Hi Bryan. Sorry, you ran into this issue and for getting back to you late. I’d like to offer you a free 6-month premium license key since you ran into this issue.

There was a problem with the 2.3.1 release, which was not corrected for about a day and has been resolved on the latest release (2.3.4).

Please send me an email to “cory @ bitslip6.com” and I can send you a license key. I can also offer install help and a free security checkup if you are interested.

Best regards!

hi @soferod

Looks like you need to restore your .htaccess file. the rewrite rule to redirect your pages to /index.php is missing.

https://www.apsenoticias.cr/index.php is up and running right now.

it should look something like this:

# BEGIN WordPress

RewriteEngine On
RewriteRule .* - [E=HTTP_AUTHORIZATION:%{HTTP:Authorization}]
RewriteBase /
RewriteRule ^index\.php$ - [L]
RewriteCond %{REQUEST_FILENAME} !-f
RewriteCond %{REQUEST_FILENAME} !-d
RewriteRule . /index.php [L]

# END WordPress

The security plugin bitfire can force your site to SSL only if you wish. It also has some other really nice security features for protecting your website. Let me know if I can help you at all with your site.

Best regards,
Cory

Hi @tazling, Sorry to hear you are dealing with this issue. I have a few suggestions.
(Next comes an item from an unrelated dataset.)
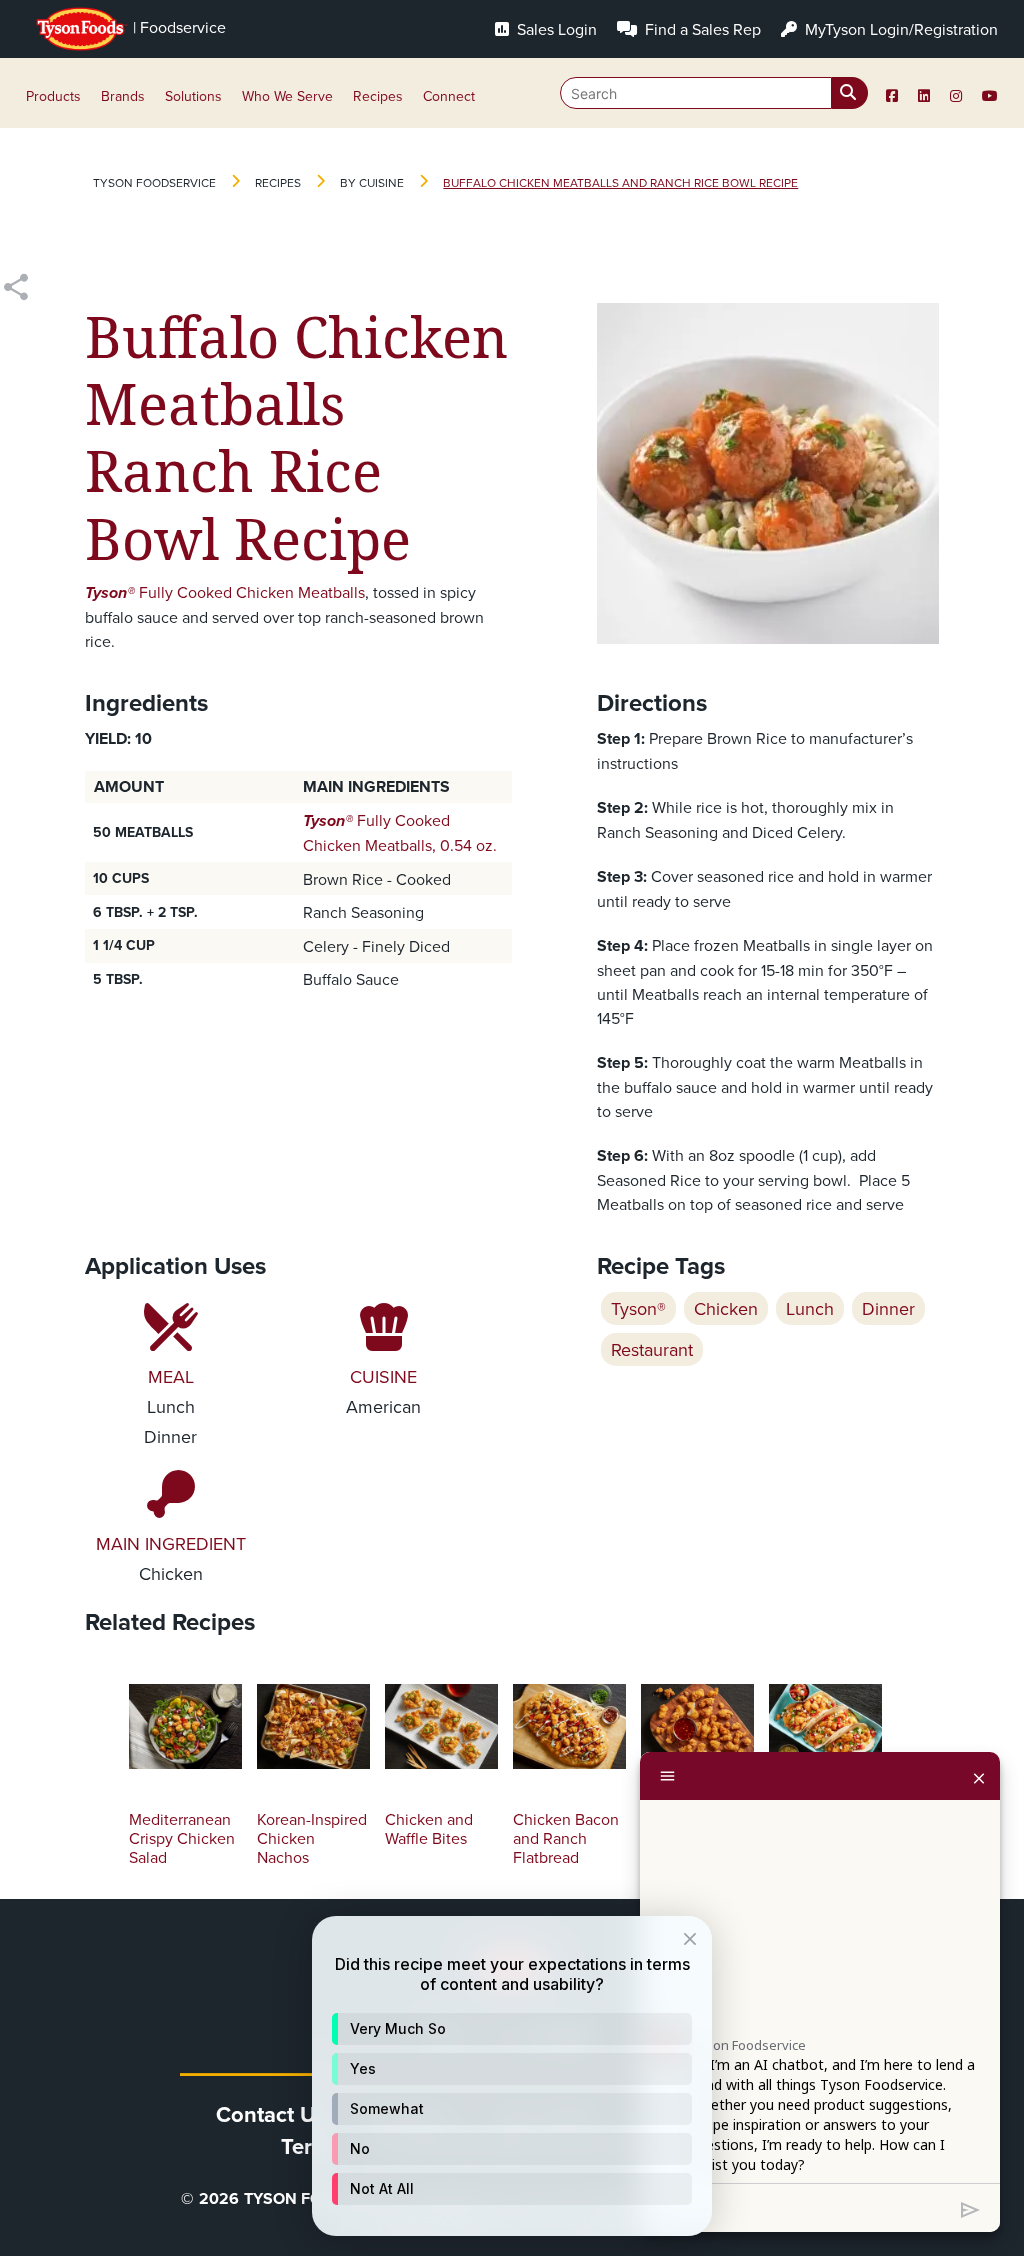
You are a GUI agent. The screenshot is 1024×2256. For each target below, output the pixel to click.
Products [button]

1: you mentioned you are using wordfence? First make sure you have a strong password on the account(s) in question. Next disable the login rate limiter in wordfence. This should allow you to login. Then, enable multi factor authentication (2FA) for your admin accounts. 2FA should keep your accounts secure without the need to rate limit login attempts.

2: There is a new security plugin (bitfirebitfire) which will show you any installed plugins that have known security issues. It takes just a second to check and you can find out if you have any known security issues on your site. It is available in the wordpress plugin directory.

3: Run a malware scan. BitFire includes an extremely fast malware scanner. Or if you have the time, you can use the WordFence malware scanner to check your site for any file modifications.

4: If you use BitFire you can enable the automated bot blocking (toggle the “full browser required” option in the settings page) to send JavaScript challenge that will prevent bots from accessing your site at all. BitFire also includes SMS based multi factor authentication to secure your admin accounts.

Let me know if you have any questions or I can help you in any way. If you currently have a paid security plugin (like WordFence premium) I can offer you a discount code for a BitFire PRO license pro-rated for your current licence term. BitFire has file locking which prevents php file modifications by hackers and has a full money back guarantee if your site is ever compromised. Email me at cory at bitslip6 .com

Kind regards,
Cory

• This reply was modified 2 years, 4 months ago by Cory Marsh.

Hi @rcosmos

There is a security plugin called bitfire which will notify you of any installed plugins which have known security vulnerabilities. It compares all of your installed themes and plugins against over 3,500 known vulnerabilities and will notify you on the plugin list of your site if you have any known vulnerabilities.

BitFire also includes the best malware scanner available and a host of other features including file locking which prevents any file modifications to your core files, themes or plugins.

All the best. Let me know if I can assist you in your malware recovery effort.